Loft tenants call on Vito Lopez to close eviction loophole

Apartments for rent at 338 Berry Street. Photo: Max Seddon

At a public meeting tonight in Williamsburg, Assemblymember Vito Lopez and panelists from the city’s Department of Buildings and Loft Board will hear demands from tenants in Brooklyn and Queens who say a law he advanced two years ago to protect Brooklyn and Queens loft residents is now failing to protect them from eviction.

The meeting comes hours after Brooklyn appellate court judge Ariel E. Belen declined to rehear a recent Supreme Court decision ruling that the new law does not apply to anyone who had struck an earlier deal with a landlord to live in a commercial space.

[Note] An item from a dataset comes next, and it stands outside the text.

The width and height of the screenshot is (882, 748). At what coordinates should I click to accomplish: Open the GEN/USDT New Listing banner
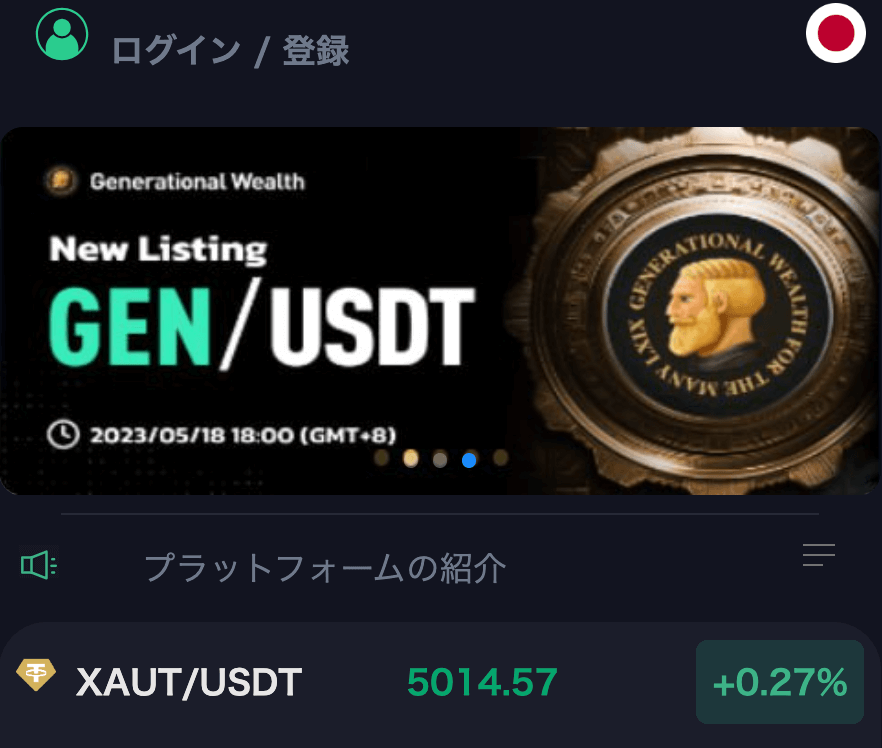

The judge’s ruling leaves ten households in one building alone on the brink of eviction. Among them are David Opdyke and his wife, Kimberlae Saul, who had hoped the law would allow them to hold on to the apartment they had carved out of a former noodle factory. Starting more than a decade ago, they set up walls, gutted the plumbing and remodeled the kitchen. In 2003, they signed a stipulation in which their landlord agreed to let them continue to live in the space, as long as they vacated by the end of March 2011.

Tenants in two other nearby buildings have also reportedly been told by judges that their agreements with landlords override any rights the loft law may have given them.

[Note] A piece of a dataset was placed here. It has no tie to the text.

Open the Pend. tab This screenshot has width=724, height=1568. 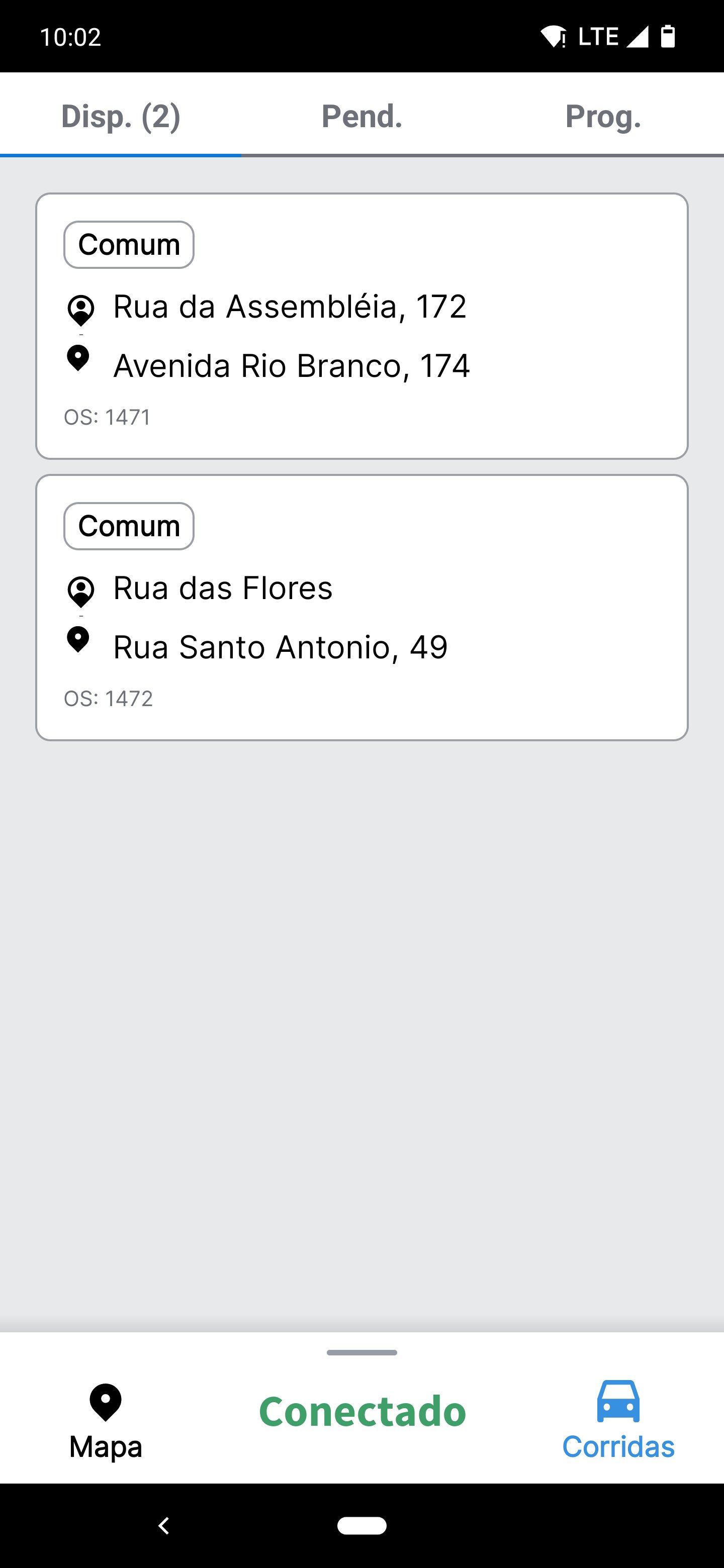(361, 116)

“There are no impediments now for them to start their paperwork,” laments Opdyke. “It’s a matter of weeks and then the sheriffs show up and put padlocks on your door.”

Hundreds of industrial buildings in north Brooklyn and Western Queens are covered by a 2010 expansion of the state loft law, sponsored by Lopez, that allows tenants to legally reside in industrial spaces under certain circumstances. Previously, such protections only applied to lofts in lower Manhattan.

Some tenants say they intend to ask Lopez tonight to push explicit language that states the law overrides any previous leases or stipulations.

Jonathan Harkavy, chief of staff for Lopez, said tonight’s meeting will be about identifying unintended consequences of the law, prioritizing the concerns of the residents and later developing a lobbying strategy.

He said the legislature had every intention of protecting tenants like Opdyke and Saul in the 2010 law. “How do you forecast every different scenario?” he asked. “It was the intent of the law when we put in that language to cover it, and one judge interpreted it one way.”

At first everything for the Berry Street tenants went as the new law appeared to promise. In December 2010, the building’s new landlord began eviction proceedings. Five days later, a dozen households filed for protection under the loft law and countered that they now had a right to stay.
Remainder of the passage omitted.